Concisely:
Canopy Management: maintaining the grapevines to optimize the yield and quality of the berries, in line with the winemakers’ goals.
Perfect grape growing conditions rarely occur, so viticulturists need to control whatever elements they can to produce grapes suited to the winemakers’ goals. It doesn’t matter whether that goal is top-quality wine or maximum crop yield; the watchword is balance.
It’s the right balance of sunlight, airflow, plant mass to water, the number of grape clusters on the vine, etc., that determines the quality, quantity, and health of the wine grape. Even the choice of quality versus quantity is a balancing act.

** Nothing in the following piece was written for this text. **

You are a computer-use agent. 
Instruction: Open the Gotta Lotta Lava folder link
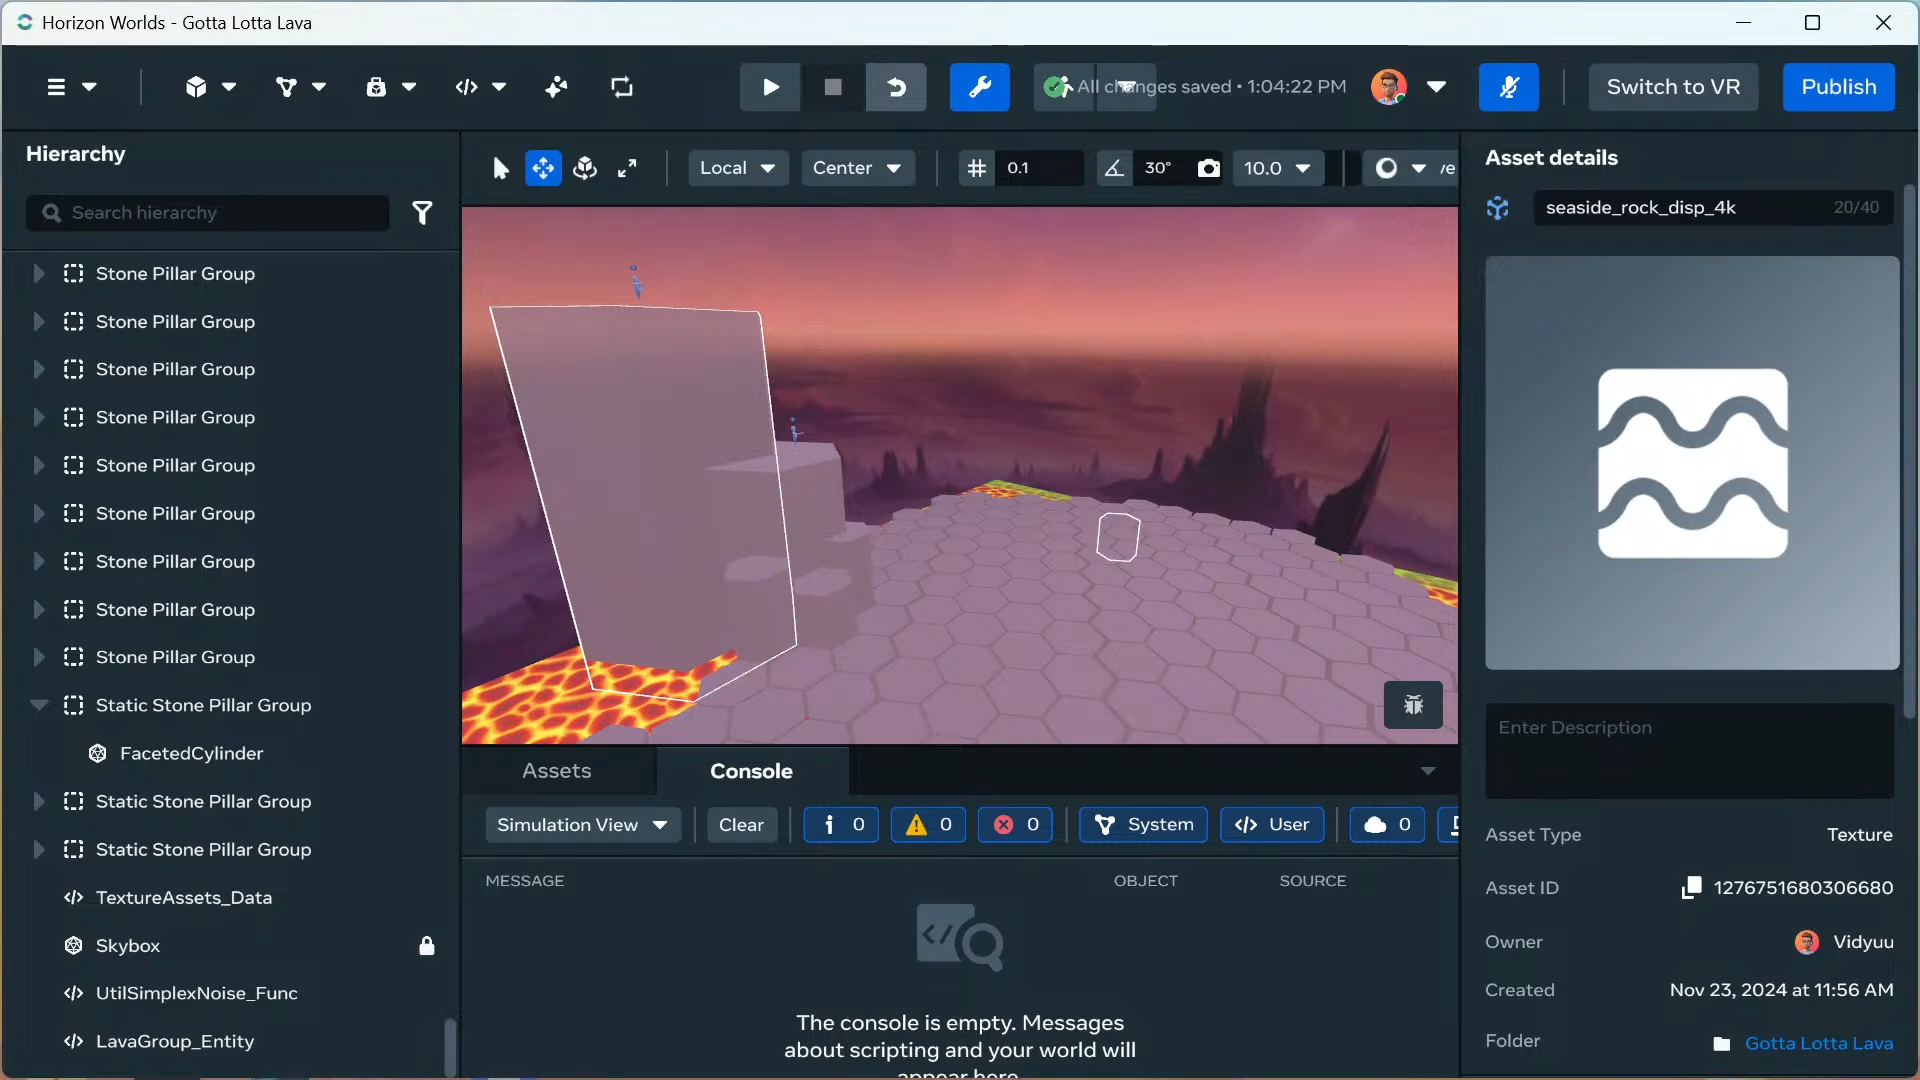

Canopy Management includes all the procedures viticulturists use to influence those balances.
- Pruning
- Pruning sets the basic outline of the canopy, the number of shoots, and at what location.
- Suckering (Shoot Thinning)
- Taking off buds and young shoots before they establish to control shoot distribution and limit density.
- Shoot Positioning
- Training the grapevine shoots on the trellis. Shoots are held in place with wire, plastic clips, or branch locks.
- Leaf and Lateral Removal
- Leaf removal from above or below the grape clusters is called basal leaf removal. Removing leaves from the main shoot is lateral leaf removal, and tunneling is the removal of lower, interior leaves.
- Hedging
- Hedging removes excess growth for the top and sides.